The venue was a fitting match too. Playing host to the exhibit was Upstairs, a bar on the second floor above Durban’s renowned eatery Spiga. Initially a waiting room for hungry Spiga patrons, the venue has quickly become a hotspot to capture and showcase Durban’s creative culture.
Sadly, despite the efforts of places like Upstairs, Durban seems to have earned itself a pretty decent rep as a cultural dead-spot. International bands often bypass it, tourist maps tout the sea and the surf paying little heed to art museums, and there’s a trend of general audience apathy at live gigs or art exhibits.
So is there a place for exhibits like Booom! Baby within the sunny city by the sea? Landman thinks so. He’s also adamant that the Durban art scene is about to split open like a ripe pawpaw: “I’ve lived in Durban my whole life and the art scene always feels like it’s just about to burst. Its time is now. Durban has never been short of amazing talent and people driving the scene with exhibitions and events. Attendance can be touch-and-go but there is no reason to limit eyes on an artwork to the crowd you are able to gather at a particular venue. Durban can be put on the map as a contributor to the international art scene. Technology allows it. It’s going to happen… soon.”

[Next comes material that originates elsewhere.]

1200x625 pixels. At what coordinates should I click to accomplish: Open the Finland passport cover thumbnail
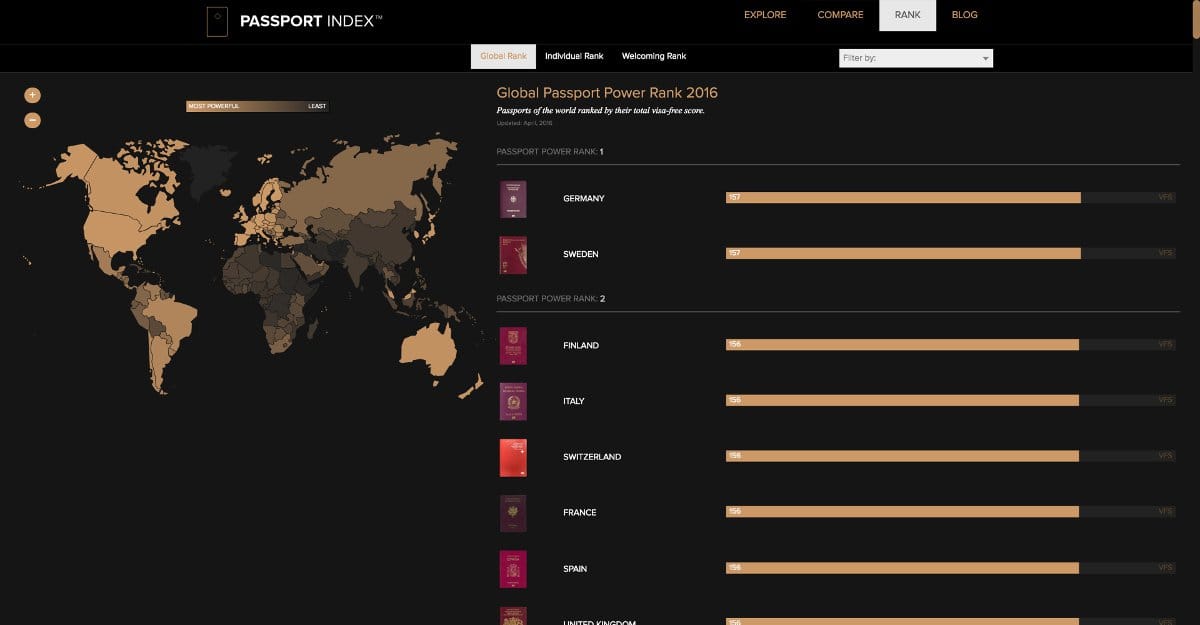click(512, 346)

So we can assume that Landman will be donning his curator’s cap again in the not-too-distant future. “This is only one of many Booom! Babys,” he clarifies. “I’m hoping to work with a new team and take the exhibition on tour; maybe starting in Jo’burg then Cape Town and back to Durban. The main reason for this is because these shows are not only for selling art and raising money for underprivileged kids here, they’re also to reach more people and make them aware of this problem our country faces and the support that is needed.” I think it’s kind of cool when art takes on a social responsibility role. It seems to make the pretty pictures more accessible. You might feel awkward browsing through a Penny Siopis exhibit dodging intellectuals with monocles and top hats (okay that’s an exaggeration), but you don’t need to be anything more than a Durbanite, or just a person for that matter, to buy art for a baby house. And, if you’re like me, when you’re done contributing to a good cause you’ll take a stroll up the street to Taco Zulu and stuff your face with cheesy unhealthiness before heading home. Forget the Louvre, the food there’s too expensive anyway, this will do us just fine.